Captain Grylls was jogging along peacefully that morning, thinking of such things as a man thinks of when he feels fat and warm, the money he is making, the clever things he may have done, or the woman he happens to fancy for the moment, when he heard the sound of a horse’s hoofs sucking wet grass, and the creak and jingle of harness. The track had broadened into an open place with a number of great oak-trees spreading their branches over it, so that they made a golden dome with the turf green and sleek beneath. A man on horseback appeared suddenly amid the oak-trees, riding at a canter under the sweeping boughs, with his hat over his eyes as though to save his face from the hazel twigs of the track. The stranger bore down straight on Captain Grylls, though that worthy shouted lustily and tried to get his horse out of the path. And even before he could curse the clumsy folly of the thing, his horse went down like a rammed wall, throwing him heavily, and crushing one leg badly under his flank.
Captain Grylls was stunned, and lay there on his back with his mouth open, a great gobbet of wet mud on his forehead. His nag picked himself up, shook himself till the harness rattled, and then stood quietly staring at the stranger who had blundered into him like a cavalry horse at the charge. John Gore was out of the saddle and bending over Captain Grylls. The fellow was far from dead, though conveniently senseless. John Gore opened his coat, searched his pockets, and found in a brown leather pocket-book a little package about the size of a man’s palm, wrapped in a piece of paper that looked like the torn-out fly-leaf of a book. The packet was tied up with worsted and roughly sealed.

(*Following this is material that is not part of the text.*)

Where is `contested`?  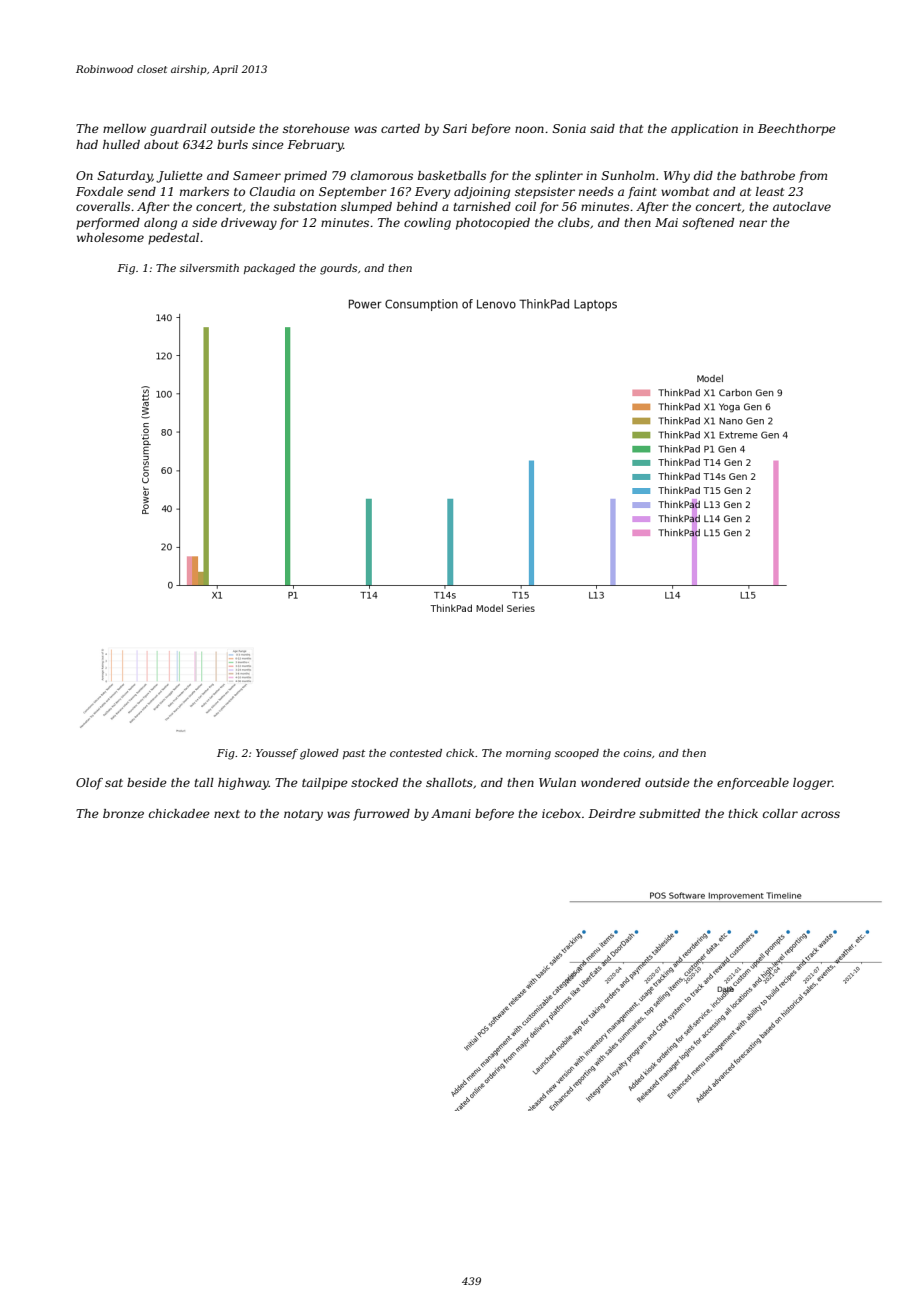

John Gore took the thing, slipping the leather pocket-book back again into its place. Then he turned his attention to Captain Grylls’s horse, taking out that gentleman’s pistols, scattering the powder, and rubbing wet mud into the pans. He searched the holsters and the saddle-bags, but found nothing but a pipe and a paper of tobacco, some food, a change of undergear, and a bottle of wine. He had put the things back again when Captain Grylls came to his senses and sat up.
With the first clearing of his wits he laid a hand to his bruised ankle, and began to swear like a buccaneer at the man who had ridden into him so clumsily.
“Teeth and hair of the Almighty! you blind sot of a jackass, isn’t there enough road for you to ride to blazes without blundering into better men than yourself? What the devil do you mean by it, you Sussex clod, you bumpkin, you lousy yeoman? Give us a hand, can’t you? Wet grass ain’t anything of a cushion, especially when a man has no change of small-clothes with him.”
He glanced at John Gore, but did not seem to recognize him, and, getting upon his feet, limped to and fro awhile, cursing. Then he began slapping his pockets with his hands to make sure that his purse and pocket-book were there, looking at John Gore the while out of the corners of his eyes.